Tony Wood

  • Assistant Professor
  • MODERN LATIN AMERICA
Address

  Muenzinger D140-H

Office Hours

  TTH 11:00 AM-12:00 PM 

Tony Wood specializes in the political and social history of modern Latin America.

Tony Wood’s research focuses on how the Latin American radical left thought about race, class, nation, and empire in the interwar period, and traces connections between Mexico, Cuba, and the Soviet Union. An article based on his research in Cuba and in the Comintern archives, titled “Another Country: Cuban Communism and Black Self-Determination, 1932–36” was published in the Hispanic American Historical Review in November 2022.

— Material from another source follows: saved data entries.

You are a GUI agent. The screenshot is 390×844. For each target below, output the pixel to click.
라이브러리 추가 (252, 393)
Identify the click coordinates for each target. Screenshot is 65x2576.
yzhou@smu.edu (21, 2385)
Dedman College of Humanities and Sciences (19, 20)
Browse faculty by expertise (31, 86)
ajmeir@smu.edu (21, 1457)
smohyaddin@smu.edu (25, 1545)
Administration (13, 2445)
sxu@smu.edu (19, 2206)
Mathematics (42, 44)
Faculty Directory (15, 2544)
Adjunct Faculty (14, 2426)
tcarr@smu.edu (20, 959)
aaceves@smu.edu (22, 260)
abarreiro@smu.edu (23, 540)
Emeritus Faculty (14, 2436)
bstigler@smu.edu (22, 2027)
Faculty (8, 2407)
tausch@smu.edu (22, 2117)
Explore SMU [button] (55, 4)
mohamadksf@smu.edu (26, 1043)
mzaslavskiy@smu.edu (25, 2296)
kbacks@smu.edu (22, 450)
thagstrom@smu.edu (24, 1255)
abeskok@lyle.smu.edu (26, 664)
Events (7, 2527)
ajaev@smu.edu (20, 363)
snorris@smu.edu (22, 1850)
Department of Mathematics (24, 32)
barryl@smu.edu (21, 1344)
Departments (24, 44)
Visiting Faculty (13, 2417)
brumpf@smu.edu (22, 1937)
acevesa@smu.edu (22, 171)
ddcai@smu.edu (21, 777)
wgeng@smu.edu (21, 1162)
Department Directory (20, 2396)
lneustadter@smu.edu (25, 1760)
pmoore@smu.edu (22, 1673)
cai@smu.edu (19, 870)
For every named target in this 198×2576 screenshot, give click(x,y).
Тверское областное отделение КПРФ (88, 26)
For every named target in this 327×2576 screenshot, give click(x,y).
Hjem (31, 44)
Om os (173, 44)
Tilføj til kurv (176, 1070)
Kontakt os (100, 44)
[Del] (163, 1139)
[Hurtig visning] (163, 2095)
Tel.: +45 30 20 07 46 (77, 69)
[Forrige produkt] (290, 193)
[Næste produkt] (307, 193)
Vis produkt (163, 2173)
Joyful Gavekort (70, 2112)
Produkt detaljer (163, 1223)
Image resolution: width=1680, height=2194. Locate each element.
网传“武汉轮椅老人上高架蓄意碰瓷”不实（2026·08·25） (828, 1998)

Prof. Wood initially trained as a specialist on Russia and the former Soviet Union, earning a BA from the University of Cambridge (UK) and an MA from University College London. He earned his PhD at New York University in 2020, and was a Postdoctoral Research Fellow and Lecturer in Latin American Studies at Princeton from 2020–2022.

He is the author of Chechnya: The Case for Independence (2007) and Russia without Putin: Money, Power and the Myths of the New Cold War (2018). He was deputy editor of New Left Review from 2007 to 2014 and is a member of its editorial board. He has written on a range of subjects for the London Review of Books, n+1, The Nation, and the Guardian (UK), among other outlets.

   Prof. Wood is not currently accepting M.A. or PhD students, but is happy to serve on graduate dissertation committees related to Latin American history.